What the exercise asks: Set down the first line below and each line after it, ending with the one that holds "You are a GUI". Pictures do not belong in the copy.

--

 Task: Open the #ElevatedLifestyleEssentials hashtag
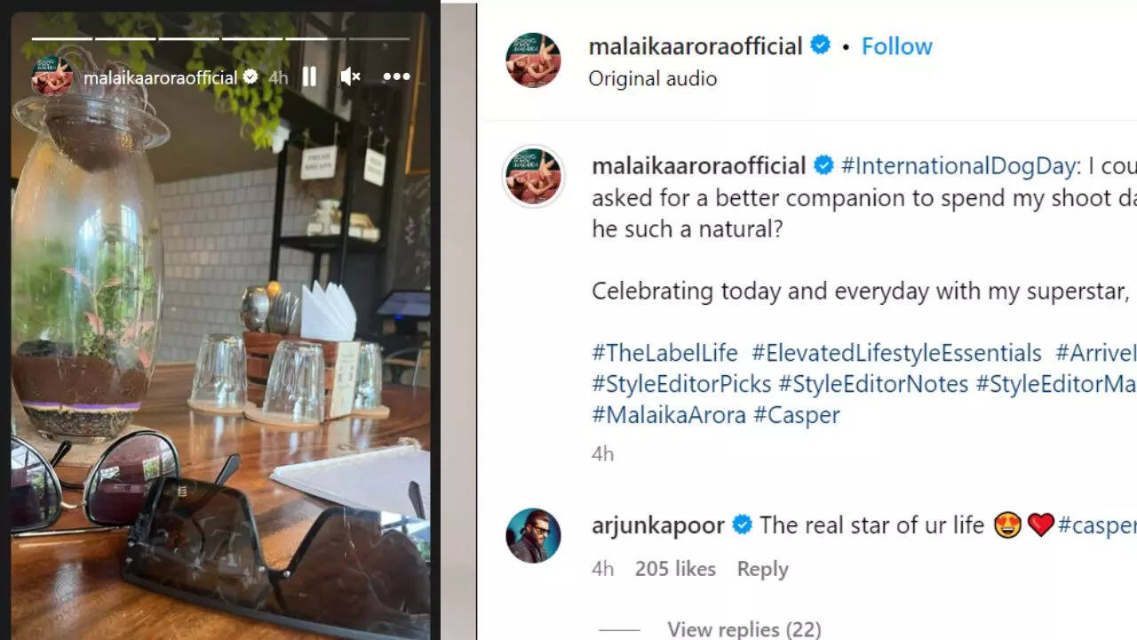tap(896, 353)
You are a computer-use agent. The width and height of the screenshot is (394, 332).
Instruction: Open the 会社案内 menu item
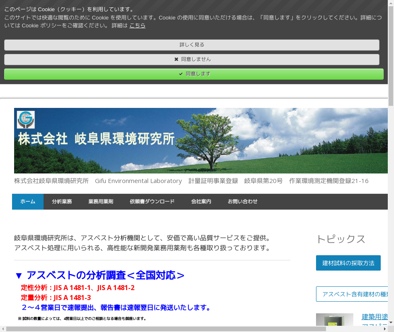(x=201, y=202)
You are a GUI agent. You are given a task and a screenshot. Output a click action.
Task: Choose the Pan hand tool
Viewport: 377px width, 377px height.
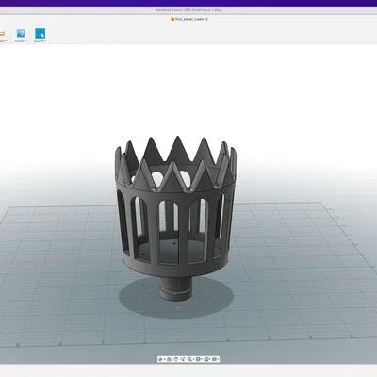pos(176,359)
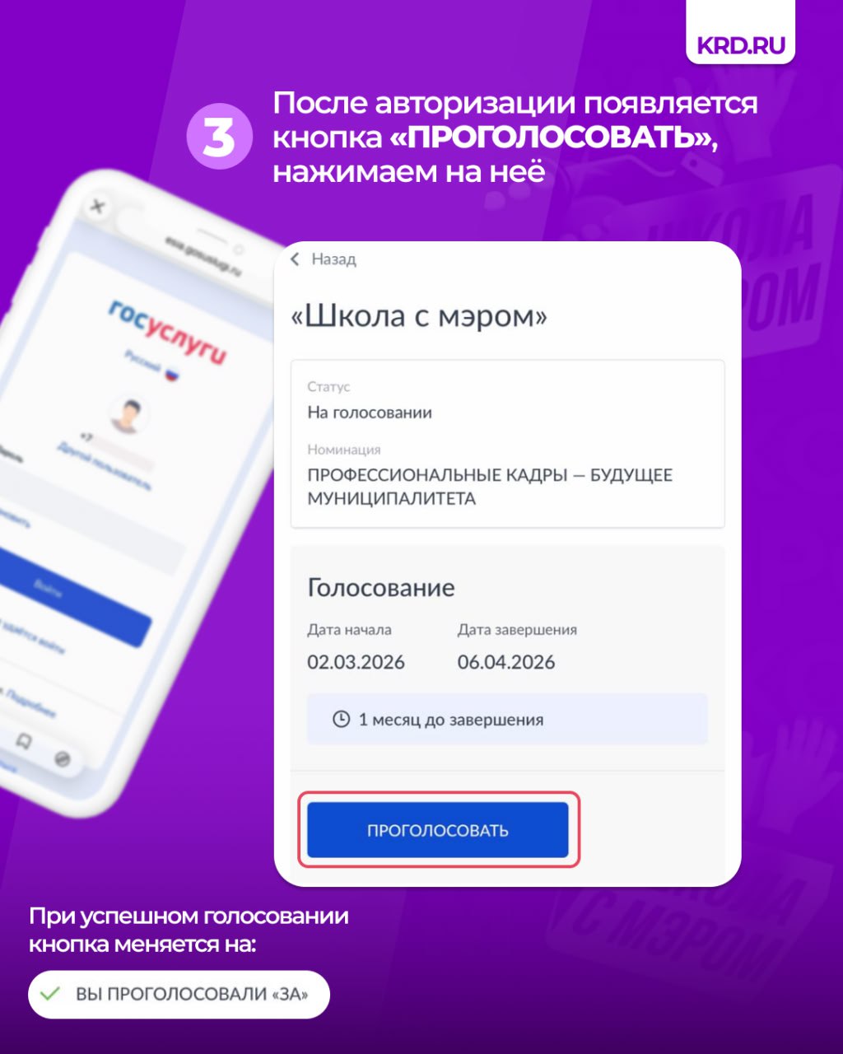Screen dimensions: 843x1054
Task: Tap the user avatar on the phone screen
Action: pyautogui.click(x=129, y=416)
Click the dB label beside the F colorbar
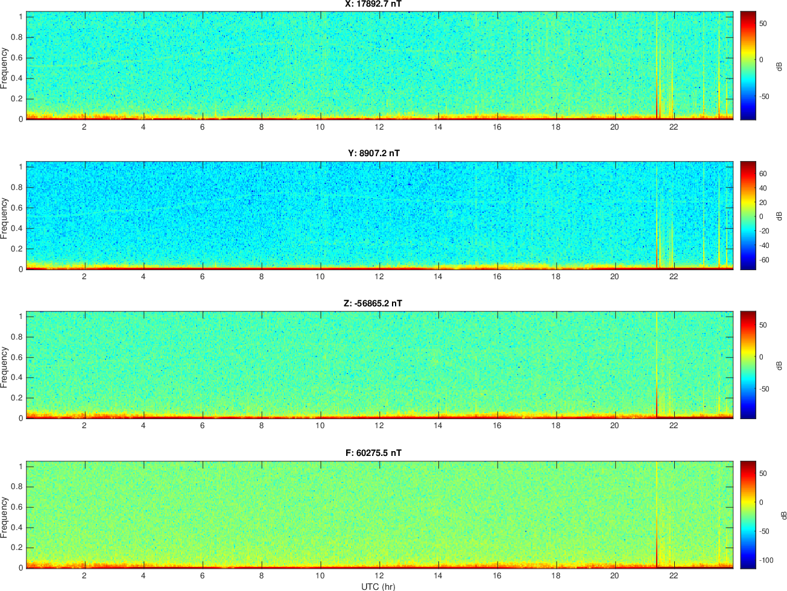The image size is (787, 591). 782,514
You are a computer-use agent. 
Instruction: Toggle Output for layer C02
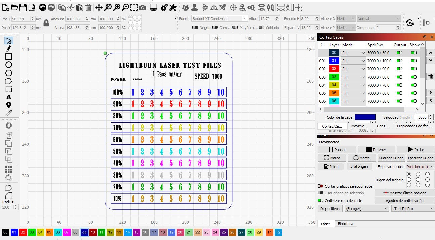[x=399, y=69]
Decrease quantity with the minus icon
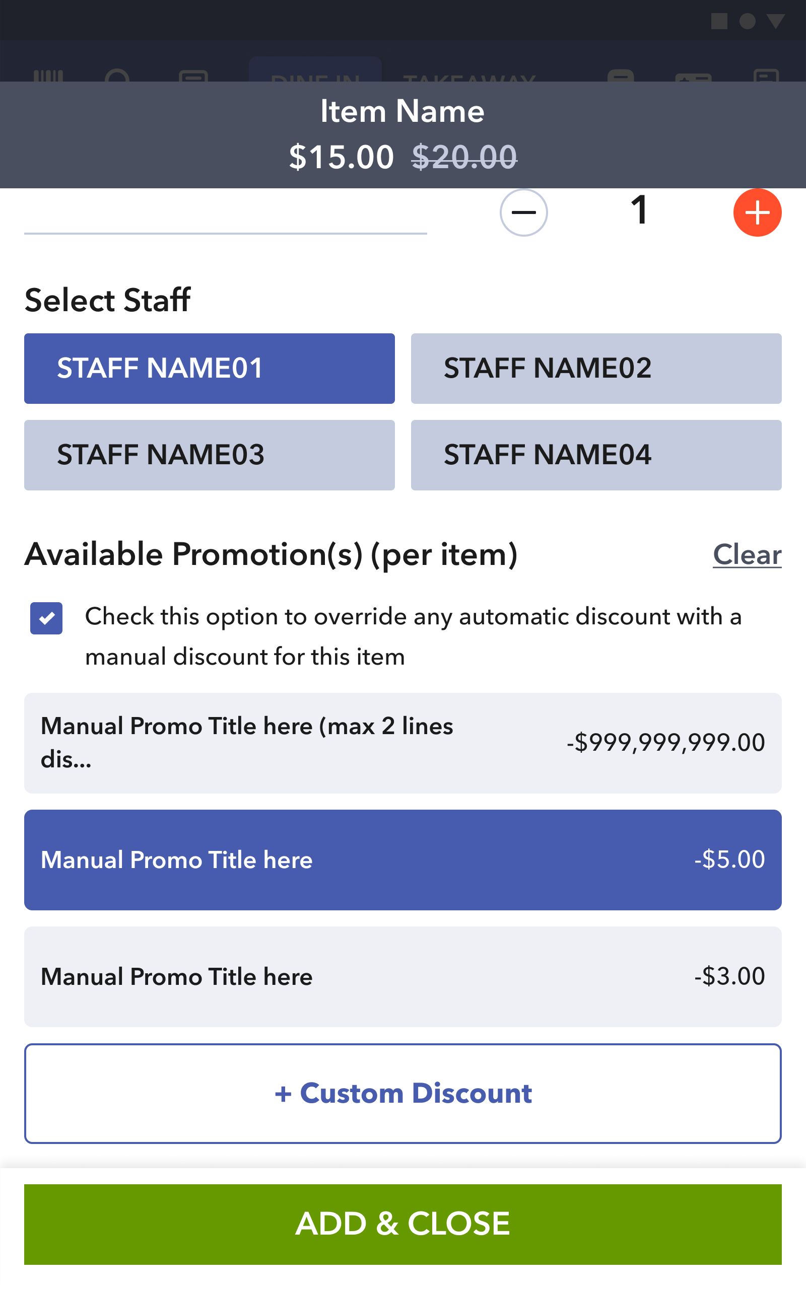This screenshot has width=806, height=1289. tap(523, 213)
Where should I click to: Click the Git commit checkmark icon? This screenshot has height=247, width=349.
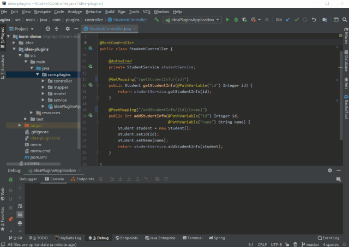pos(296,20)
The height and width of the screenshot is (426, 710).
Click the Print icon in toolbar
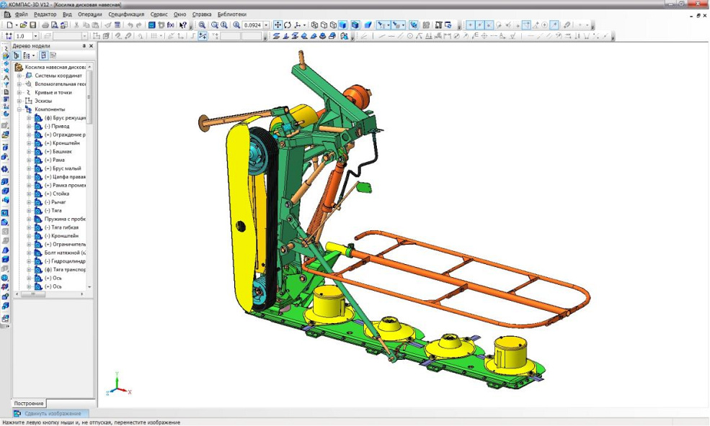[x=45, y=25]
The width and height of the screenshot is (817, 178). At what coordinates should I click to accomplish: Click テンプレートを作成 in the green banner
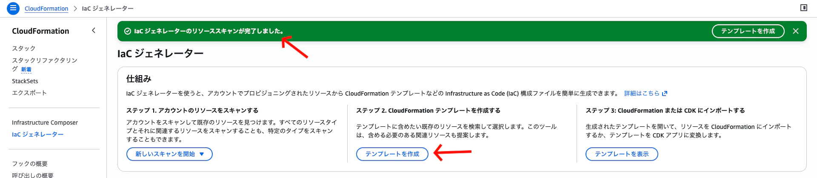[x=748, y=31]
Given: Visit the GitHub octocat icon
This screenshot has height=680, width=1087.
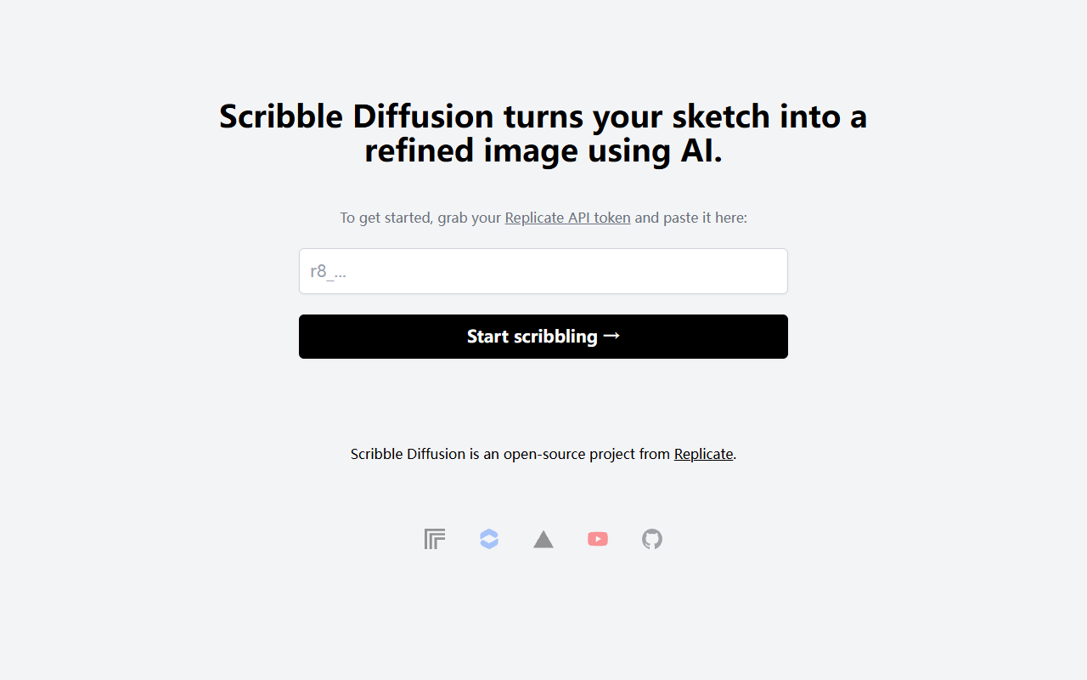Looking at the screenshot, I should pos(652,539).
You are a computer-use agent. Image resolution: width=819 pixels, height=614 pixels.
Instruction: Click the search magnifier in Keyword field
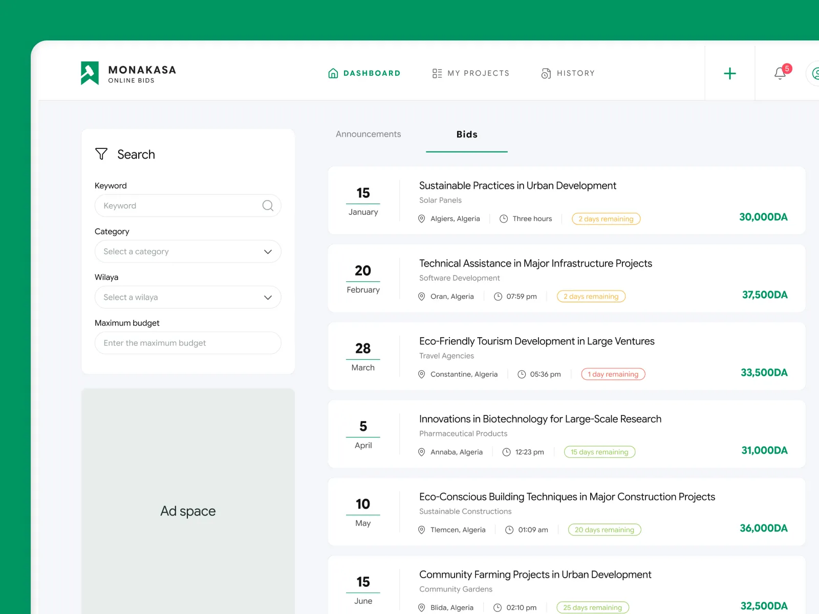(268, 206)
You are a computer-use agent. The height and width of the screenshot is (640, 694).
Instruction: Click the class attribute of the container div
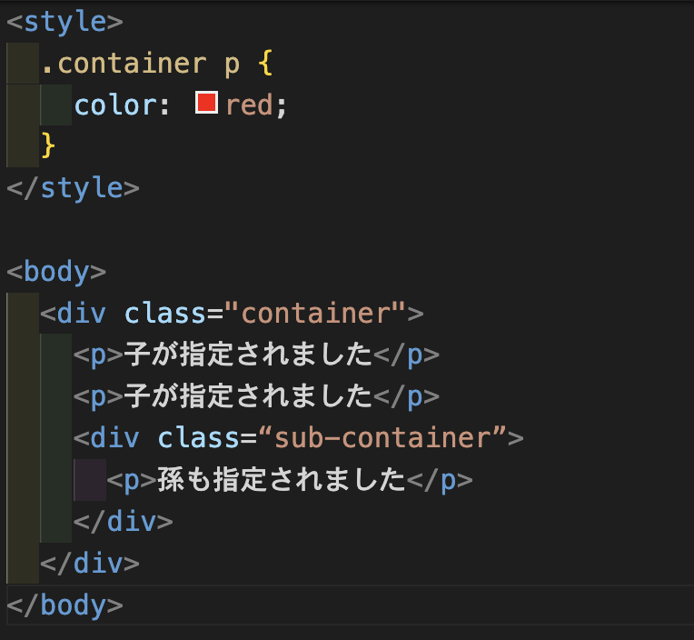165,314
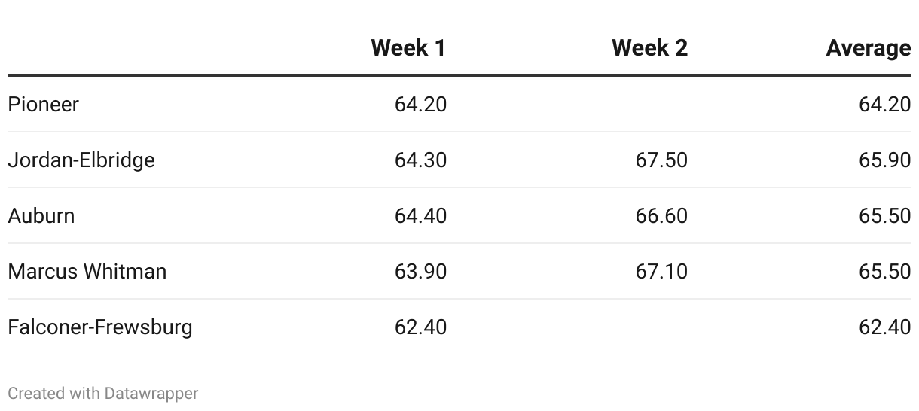Click Jordan-Elbridge's Week 1 value 64.30
The image size is (919, 411).
coord(420,160)
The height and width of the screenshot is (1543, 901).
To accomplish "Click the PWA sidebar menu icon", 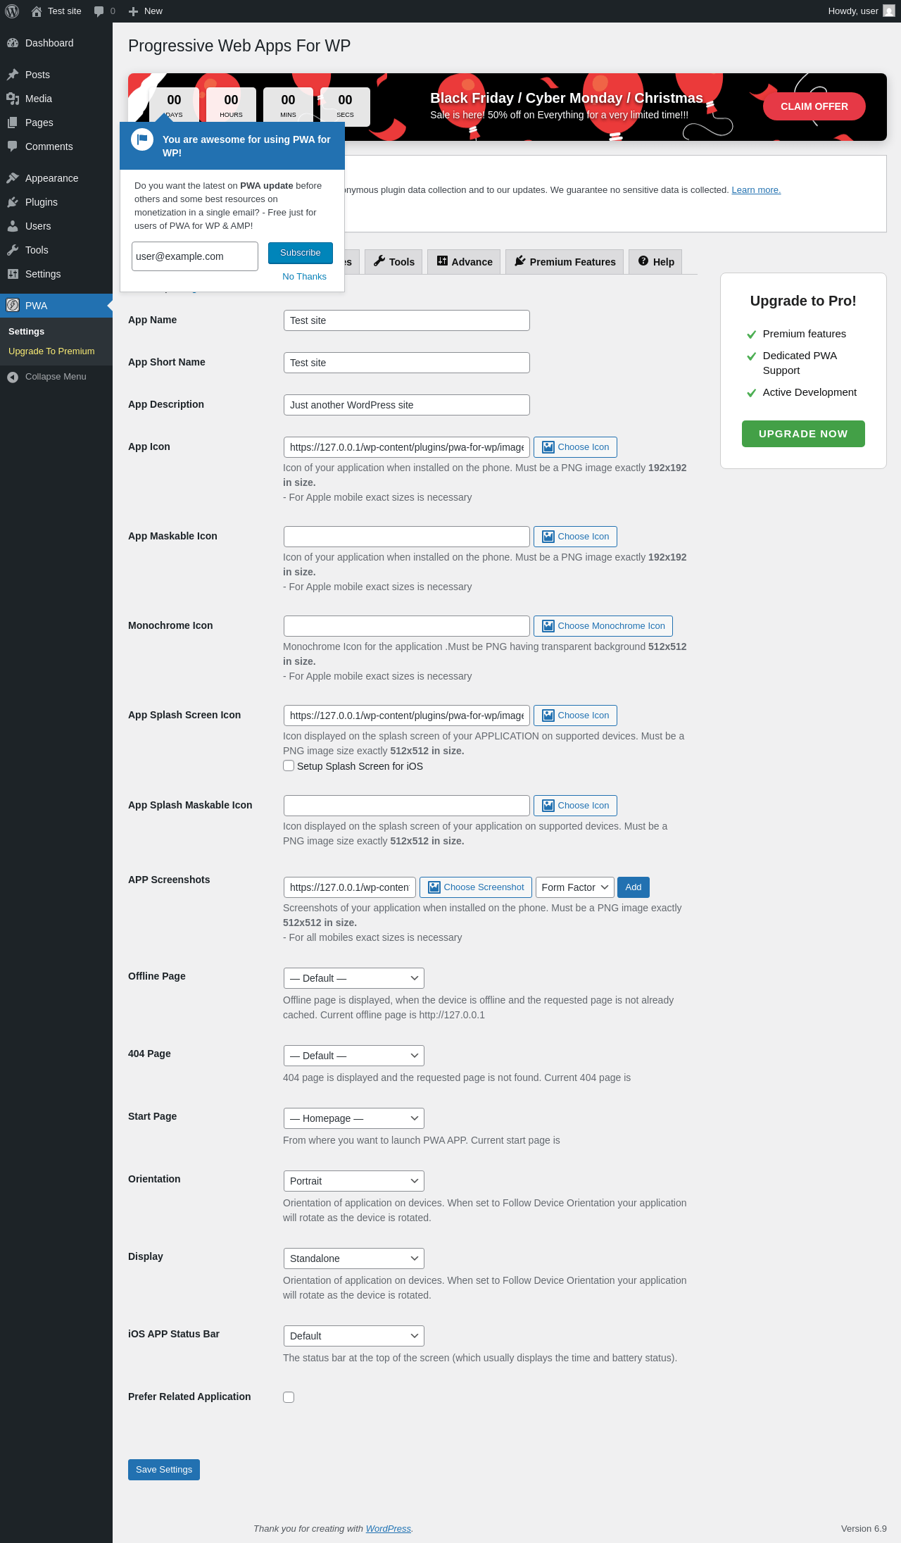I will (x=13, y=306).
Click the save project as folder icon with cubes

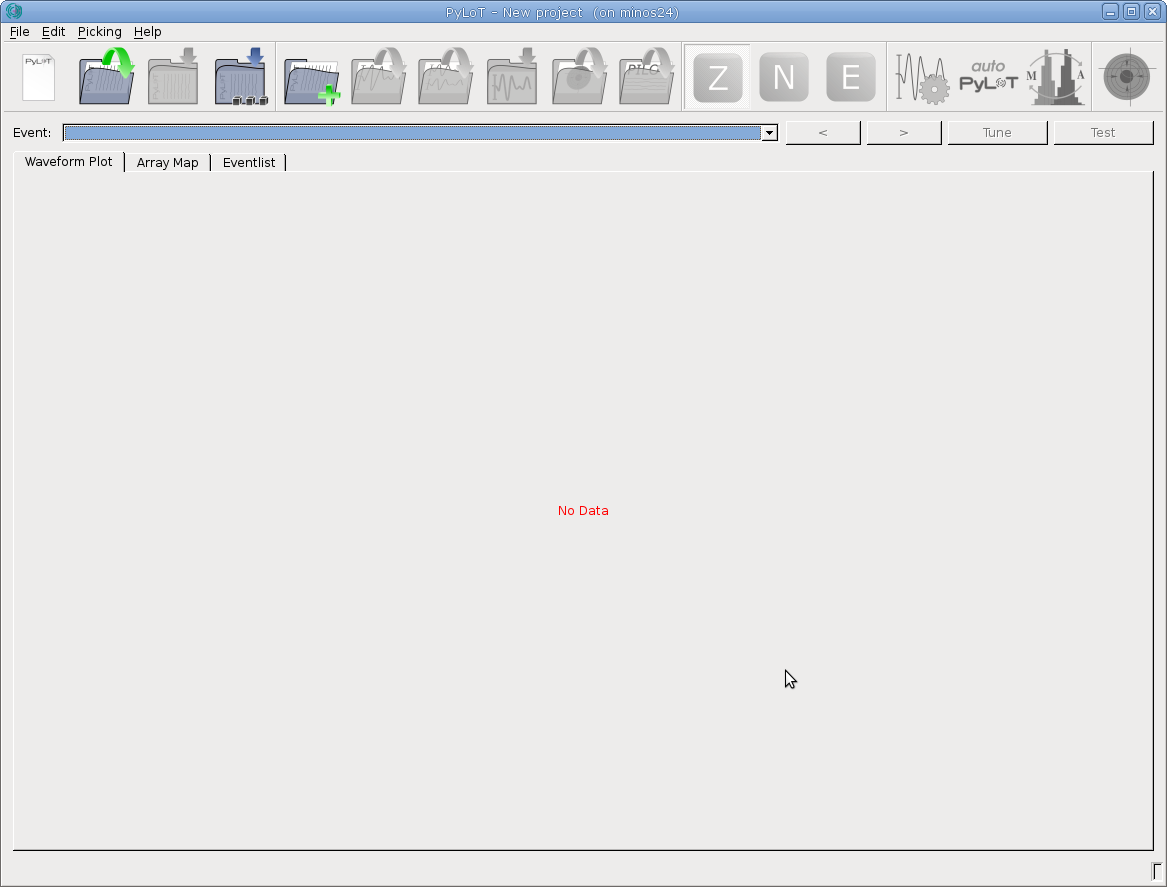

--

Task result:
 Task: Open the #ElevatedLifestyleEssentials hashtag
tap(896, 353)
You are a computer-use agent. The width and height of the screenshot is (394, 332).
Instruction: Open the 会社案内 menu item
(x=201, y=202)
You are a GUI agent. You are given a task and a screenshot. Output a click action.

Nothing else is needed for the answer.